Они свернули в переулок, через арку – во двор и остановились перед угловым подъездом, в котором жила бабушка. Минут десять я выглядывал из-за большого мусорного бака, вслушиваясь в едва отличимые от кромешной тишины звуки – прозрачные осколки ее смеха, далекий гул машины... Надоело. Хрупая снегом, я пошел, освещенный фонарем, к центру двора. Они меня увидели, Ева подошла.
– Максим, ты что здесь?
Снежинки путались в енотовом воротнике, покрывали плечи, гладили ее тугие розовые щеки; глаза с чуть расплывшейся под снегом тушью были черными и огромными.

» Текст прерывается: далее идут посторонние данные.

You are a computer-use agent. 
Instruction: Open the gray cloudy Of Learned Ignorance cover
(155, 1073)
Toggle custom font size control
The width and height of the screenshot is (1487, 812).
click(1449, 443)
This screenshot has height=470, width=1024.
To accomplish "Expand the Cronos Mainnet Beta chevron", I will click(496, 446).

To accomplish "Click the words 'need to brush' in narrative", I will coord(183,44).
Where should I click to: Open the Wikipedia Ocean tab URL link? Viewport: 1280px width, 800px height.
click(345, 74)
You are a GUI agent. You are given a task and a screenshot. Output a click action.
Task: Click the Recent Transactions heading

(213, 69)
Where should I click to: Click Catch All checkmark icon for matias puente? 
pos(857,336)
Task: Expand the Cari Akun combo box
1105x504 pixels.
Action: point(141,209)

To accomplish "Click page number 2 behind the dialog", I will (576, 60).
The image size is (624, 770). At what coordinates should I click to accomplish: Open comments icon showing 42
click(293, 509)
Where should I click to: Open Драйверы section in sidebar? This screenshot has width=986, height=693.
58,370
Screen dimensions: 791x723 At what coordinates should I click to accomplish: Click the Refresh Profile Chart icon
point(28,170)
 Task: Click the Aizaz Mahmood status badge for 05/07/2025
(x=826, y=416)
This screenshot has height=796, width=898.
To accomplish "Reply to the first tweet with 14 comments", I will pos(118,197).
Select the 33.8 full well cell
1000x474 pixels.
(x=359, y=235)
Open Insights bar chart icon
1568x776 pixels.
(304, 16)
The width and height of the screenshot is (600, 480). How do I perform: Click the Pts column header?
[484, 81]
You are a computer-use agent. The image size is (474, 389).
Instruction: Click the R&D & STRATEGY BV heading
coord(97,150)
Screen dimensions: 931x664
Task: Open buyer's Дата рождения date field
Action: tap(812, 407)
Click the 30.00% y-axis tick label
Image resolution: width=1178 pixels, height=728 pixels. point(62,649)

Вся она была так прекрасна, что я и не думал отвечать. Я смотрел на нее снизу и вспоминал то же ощущение, когда сливаются вдруг звуки, воспоминания, мечты и всем существом чувствуешь – ты жив; не отец, не дед, не сестра, не те, кто будет после, а именно ты, Горычев Максим. Прошлым летом, в августе, незадолго до того, как ее положили в больницу, откуда она уже не вернулась, ты шел по лесу и в конце сосновой аллеи, высвеченной закатным солнцем, тягучим, янтарным, увидел бабушку – она ехала навстречу на твоем велосипеде...
Ба-буш-ка... Никак не удавалось проглотить слезу, сидящую в горле. В мутной воде ты видел приближающегося парня. Предал все, что было, предал... И теперь силился увидеть ее лицо, но не мог... неужели забыл?
Ты бросился на него, ударил головой в живот, он схватил тебя за воротник и поднял, как котенка; ты укусил его в руку, ударил ногой, он коротко и больно треснул тебя ребром ладони по шее, но боли ты не чувствовал...
Ты сидел между ними на скамейке, они растирали тебе лицо снегом, успокаивали...
Потом он узнал, что до войны, в тот год, когда не стало дедушки Саши, бабушка надолго уехала из Москвы, тетя Зоря заняла ее большую светлую комнату, а теперь в ней живет Ева и водит туда к себе гостей. В тот поздний вечер девятого дня он сидел в этой комнате за круглым столом, пил чай с клубничным вареньем, оставшимся от бабушки. Напротив сидела Ева и слушала рассказы о том, как Максим с бабушкой спасли скворчонка, которого кто-то клюнул или подстрелил из рогатки, как ходили на рассвете за черникой…
– Слушай, Максимка, – широко зевнув и погладив его по темечку, Ева – Эсфирь поднялась, потянулась, выставляя обтянутую свитером грудь. – Хочешь, чтобы ты так не переживал и не грустил по своей бабушке, которая после возвращения из лагеря явно была не в себе, я тебе сисю покажу? А то все смотришь, подглядываешь. Хочешь?
Максим кивнул, замерев. Ева, улыбаясь, расстегнула за спиной лифчик, задрала свитер до плеча и приспустила розовую чашу.
– Красивая? Правда, не хуже, чем у французской королевы в твоих любимых «Мушкетерах». Мне один мужчина сказал, ты только никому ни-ни, что у меня она, как у Джины Лоллобриджиды в «Фанфан-тюльпане». Правда?
– Правда, – выдавил Максим.
– Можешь даже потрогать, – позволила Ева, – только улыбнись, не грусти – умрут все рано или поздно.
Кровь так забилась в висках, что он даже удивился, что не умер сразу от страха и восторга: он впервые открыто, не подглядывая, увидел обнаженную женскую грудь.